La calle aún tiene los charcos de la lluvia caída durante la
noche. Los primeros madrugadores esquivan el agua y hacen recortes para no
mojarse los pies. La gente entra en el bar. Empuja la puerta y busca un lugar
dónde ubicarse en el mostrador.
El bar está algo oscuro. Unas lámparas antiguas dan una iluminación
tenue, como difusa, como quien propicia el encanto del momento para alargarlo,
para hacerlo más íntimo, para acoger al viajero solitario que busca amparo.
En el fondo del mostrador una chica lee un papel que había estado
doblado en cuatro pliegues.
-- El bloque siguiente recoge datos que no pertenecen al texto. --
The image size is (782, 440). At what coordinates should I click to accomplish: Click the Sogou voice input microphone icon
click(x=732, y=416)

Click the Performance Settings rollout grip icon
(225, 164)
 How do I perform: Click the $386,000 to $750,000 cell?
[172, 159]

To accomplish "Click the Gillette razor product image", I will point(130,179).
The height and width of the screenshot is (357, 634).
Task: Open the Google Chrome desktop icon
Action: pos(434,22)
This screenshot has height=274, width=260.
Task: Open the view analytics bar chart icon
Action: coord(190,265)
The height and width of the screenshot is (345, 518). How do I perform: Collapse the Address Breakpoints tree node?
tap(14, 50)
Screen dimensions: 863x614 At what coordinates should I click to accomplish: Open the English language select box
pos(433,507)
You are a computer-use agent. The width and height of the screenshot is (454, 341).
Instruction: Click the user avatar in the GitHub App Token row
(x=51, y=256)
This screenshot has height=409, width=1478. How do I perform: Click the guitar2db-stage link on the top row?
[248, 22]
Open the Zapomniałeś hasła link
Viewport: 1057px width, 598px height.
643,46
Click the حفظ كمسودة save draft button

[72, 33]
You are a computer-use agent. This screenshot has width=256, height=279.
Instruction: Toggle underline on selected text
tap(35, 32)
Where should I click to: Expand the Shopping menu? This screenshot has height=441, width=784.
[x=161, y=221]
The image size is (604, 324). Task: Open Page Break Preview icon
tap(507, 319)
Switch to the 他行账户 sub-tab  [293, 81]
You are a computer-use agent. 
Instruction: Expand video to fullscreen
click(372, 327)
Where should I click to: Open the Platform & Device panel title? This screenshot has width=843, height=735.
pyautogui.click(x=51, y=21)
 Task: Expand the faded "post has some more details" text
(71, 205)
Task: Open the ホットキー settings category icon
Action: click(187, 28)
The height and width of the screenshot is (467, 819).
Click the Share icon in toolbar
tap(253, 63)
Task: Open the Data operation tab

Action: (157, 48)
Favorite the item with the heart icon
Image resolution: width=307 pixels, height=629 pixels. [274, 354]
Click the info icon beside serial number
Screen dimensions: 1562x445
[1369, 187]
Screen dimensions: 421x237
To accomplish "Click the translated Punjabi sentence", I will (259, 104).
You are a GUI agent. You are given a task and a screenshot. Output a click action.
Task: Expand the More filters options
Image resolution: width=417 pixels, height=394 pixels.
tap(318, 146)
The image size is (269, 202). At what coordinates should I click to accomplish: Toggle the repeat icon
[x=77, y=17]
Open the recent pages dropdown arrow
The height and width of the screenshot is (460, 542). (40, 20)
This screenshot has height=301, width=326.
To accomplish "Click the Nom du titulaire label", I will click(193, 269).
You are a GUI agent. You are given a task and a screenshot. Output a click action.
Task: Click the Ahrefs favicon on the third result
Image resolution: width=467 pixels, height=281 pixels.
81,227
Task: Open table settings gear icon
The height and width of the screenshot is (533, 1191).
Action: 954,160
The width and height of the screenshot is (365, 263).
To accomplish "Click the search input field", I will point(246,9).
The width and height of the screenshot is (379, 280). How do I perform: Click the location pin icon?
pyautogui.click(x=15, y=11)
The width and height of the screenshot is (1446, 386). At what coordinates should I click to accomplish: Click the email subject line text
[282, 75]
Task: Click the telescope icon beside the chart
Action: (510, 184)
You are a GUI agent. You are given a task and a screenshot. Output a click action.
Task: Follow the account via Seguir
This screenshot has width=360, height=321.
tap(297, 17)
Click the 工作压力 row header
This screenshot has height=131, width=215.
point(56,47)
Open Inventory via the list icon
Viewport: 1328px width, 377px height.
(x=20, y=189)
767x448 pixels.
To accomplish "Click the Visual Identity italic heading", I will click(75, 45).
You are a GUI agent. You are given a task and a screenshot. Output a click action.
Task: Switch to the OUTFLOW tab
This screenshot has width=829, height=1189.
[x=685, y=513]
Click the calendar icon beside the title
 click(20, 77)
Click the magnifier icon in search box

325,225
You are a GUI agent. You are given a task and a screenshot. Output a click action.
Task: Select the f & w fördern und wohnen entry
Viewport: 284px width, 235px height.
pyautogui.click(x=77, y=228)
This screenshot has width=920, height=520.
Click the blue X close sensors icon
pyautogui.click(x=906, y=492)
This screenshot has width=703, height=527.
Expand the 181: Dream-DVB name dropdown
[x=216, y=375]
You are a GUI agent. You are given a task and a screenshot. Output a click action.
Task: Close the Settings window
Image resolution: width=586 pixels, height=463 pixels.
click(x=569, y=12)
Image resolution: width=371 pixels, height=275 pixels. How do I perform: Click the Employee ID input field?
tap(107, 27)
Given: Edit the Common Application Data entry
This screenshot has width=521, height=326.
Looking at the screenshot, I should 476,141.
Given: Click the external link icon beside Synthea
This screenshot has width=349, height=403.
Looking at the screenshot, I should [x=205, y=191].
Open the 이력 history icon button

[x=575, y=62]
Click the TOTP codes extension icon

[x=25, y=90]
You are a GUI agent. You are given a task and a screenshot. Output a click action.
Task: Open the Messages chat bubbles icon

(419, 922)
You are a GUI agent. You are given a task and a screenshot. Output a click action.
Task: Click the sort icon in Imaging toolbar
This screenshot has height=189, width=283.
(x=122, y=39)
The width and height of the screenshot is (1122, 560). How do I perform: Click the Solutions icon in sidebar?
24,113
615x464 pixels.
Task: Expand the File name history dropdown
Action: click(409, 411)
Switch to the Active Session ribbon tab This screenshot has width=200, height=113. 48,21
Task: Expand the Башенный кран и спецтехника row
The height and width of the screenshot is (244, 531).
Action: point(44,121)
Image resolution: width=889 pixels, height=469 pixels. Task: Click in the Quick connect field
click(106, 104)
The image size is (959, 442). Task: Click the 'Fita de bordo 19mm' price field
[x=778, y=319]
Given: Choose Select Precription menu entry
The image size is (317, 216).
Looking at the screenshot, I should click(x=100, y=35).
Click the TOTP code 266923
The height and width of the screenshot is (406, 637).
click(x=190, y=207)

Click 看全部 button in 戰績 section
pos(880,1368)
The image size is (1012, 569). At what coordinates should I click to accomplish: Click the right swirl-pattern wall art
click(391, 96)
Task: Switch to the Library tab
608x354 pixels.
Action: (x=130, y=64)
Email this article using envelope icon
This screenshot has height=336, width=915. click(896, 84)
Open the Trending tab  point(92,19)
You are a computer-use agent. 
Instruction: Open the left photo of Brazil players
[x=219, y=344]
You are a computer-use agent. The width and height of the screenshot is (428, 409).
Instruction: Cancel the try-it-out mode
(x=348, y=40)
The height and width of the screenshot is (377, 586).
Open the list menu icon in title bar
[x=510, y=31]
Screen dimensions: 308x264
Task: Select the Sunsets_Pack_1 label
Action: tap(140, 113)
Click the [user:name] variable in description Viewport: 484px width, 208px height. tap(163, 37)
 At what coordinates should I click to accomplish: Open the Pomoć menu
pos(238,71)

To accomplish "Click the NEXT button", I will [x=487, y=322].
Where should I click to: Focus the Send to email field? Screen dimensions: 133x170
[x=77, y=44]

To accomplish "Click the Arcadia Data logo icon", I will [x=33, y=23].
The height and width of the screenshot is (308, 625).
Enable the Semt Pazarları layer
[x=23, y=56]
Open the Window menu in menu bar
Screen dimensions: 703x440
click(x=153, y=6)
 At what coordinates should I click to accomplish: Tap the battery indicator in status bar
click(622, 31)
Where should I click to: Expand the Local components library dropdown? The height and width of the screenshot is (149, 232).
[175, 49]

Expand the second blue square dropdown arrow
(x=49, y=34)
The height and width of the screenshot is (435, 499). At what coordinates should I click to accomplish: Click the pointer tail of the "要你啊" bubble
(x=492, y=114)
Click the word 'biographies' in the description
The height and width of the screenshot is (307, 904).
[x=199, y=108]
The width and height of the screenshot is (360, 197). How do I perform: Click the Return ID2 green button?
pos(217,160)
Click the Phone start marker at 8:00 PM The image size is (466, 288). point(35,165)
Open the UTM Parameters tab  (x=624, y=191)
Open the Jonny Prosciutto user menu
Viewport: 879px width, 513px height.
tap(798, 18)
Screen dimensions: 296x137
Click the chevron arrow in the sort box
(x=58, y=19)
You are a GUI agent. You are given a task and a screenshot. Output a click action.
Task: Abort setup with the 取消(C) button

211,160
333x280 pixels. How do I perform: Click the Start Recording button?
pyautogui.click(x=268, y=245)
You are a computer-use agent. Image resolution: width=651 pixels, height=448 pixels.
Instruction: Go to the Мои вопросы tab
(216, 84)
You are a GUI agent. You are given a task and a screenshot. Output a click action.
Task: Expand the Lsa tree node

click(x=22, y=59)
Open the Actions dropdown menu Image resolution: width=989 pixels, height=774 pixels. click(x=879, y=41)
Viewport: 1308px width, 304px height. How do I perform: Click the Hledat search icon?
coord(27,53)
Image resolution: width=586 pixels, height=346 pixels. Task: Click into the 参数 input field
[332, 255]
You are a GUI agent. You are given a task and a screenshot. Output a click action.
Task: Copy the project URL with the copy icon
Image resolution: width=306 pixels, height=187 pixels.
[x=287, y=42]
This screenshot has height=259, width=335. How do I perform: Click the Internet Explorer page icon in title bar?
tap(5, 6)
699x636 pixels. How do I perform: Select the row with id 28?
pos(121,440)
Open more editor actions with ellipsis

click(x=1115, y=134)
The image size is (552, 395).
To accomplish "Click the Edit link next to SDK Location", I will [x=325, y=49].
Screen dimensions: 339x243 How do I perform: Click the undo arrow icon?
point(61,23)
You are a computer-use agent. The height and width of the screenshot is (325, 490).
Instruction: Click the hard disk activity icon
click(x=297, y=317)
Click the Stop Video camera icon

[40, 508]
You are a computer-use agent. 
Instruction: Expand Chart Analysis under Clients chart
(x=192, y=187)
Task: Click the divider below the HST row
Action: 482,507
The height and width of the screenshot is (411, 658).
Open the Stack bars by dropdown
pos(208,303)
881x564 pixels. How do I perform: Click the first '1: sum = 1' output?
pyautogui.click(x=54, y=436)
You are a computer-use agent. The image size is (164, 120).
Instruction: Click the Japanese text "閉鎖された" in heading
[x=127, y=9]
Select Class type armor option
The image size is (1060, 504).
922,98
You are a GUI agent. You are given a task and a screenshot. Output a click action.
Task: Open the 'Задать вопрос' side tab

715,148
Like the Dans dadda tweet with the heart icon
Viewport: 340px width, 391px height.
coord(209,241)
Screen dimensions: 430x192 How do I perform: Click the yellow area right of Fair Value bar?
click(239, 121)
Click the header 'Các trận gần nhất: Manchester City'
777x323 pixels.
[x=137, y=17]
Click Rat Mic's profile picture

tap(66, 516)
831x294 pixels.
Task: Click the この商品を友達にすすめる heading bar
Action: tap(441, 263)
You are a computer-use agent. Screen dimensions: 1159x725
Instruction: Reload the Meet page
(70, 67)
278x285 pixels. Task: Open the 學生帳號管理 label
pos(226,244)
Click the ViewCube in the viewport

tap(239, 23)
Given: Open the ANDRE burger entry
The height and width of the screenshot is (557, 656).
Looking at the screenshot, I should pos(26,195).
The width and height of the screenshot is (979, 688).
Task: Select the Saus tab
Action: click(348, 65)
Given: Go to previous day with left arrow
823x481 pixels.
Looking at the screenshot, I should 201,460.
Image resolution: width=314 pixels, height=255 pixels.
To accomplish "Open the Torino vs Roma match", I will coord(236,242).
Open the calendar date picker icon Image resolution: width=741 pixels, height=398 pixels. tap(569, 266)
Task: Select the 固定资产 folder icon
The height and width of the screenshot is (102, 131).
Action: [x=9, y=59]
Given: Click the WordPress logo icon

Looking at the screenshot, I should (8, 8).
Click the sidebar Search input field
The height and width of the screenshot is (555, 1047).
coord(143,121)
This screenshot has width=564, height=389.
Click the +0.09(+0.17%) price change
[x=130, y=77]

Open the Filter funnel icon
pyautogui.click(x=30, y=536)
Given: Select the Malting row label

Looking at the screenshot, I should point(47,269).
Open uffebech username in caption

La chicha es morena, tiene el pelo suelo y rizado
por arte de birlibirloque. Da la sensación que hace hora para acudir a una cita
concertada o que espera a alguien que no llega. Delante de ella, al poner la
leche en el café, el camarero le preguntó:
-
¿Caliente o fría?
-
Mitad y mitad
El hombre sirve la consumición mecánicamente, como quien
está acostumbrado al oficio y lo hace sin el más mínimo interés por lo que
hace. Sube el volumen de ruido. Casi todas las mesas están ocupadas.
Había amanecido un día precioso. El cielo azul, limpio; el
sol lucía espléndido; un poco de viento freso y revoltoso. Se anuncia una tarde especial para compartirla con un
amigo y enriquecerme con lo que mi amigo
me da siempre. Pero mi amigo está lejos. Bastante lejos en lo físico.
Desde el teclado del móvil se lo digo. Al poco tengo la
respuesta: “menos mal que solo en lo físico. Muchas gracias amigo por ese
concepto tuyo, a mi me ocurre lo mismo”. La gente eleva el volumen de ruidos.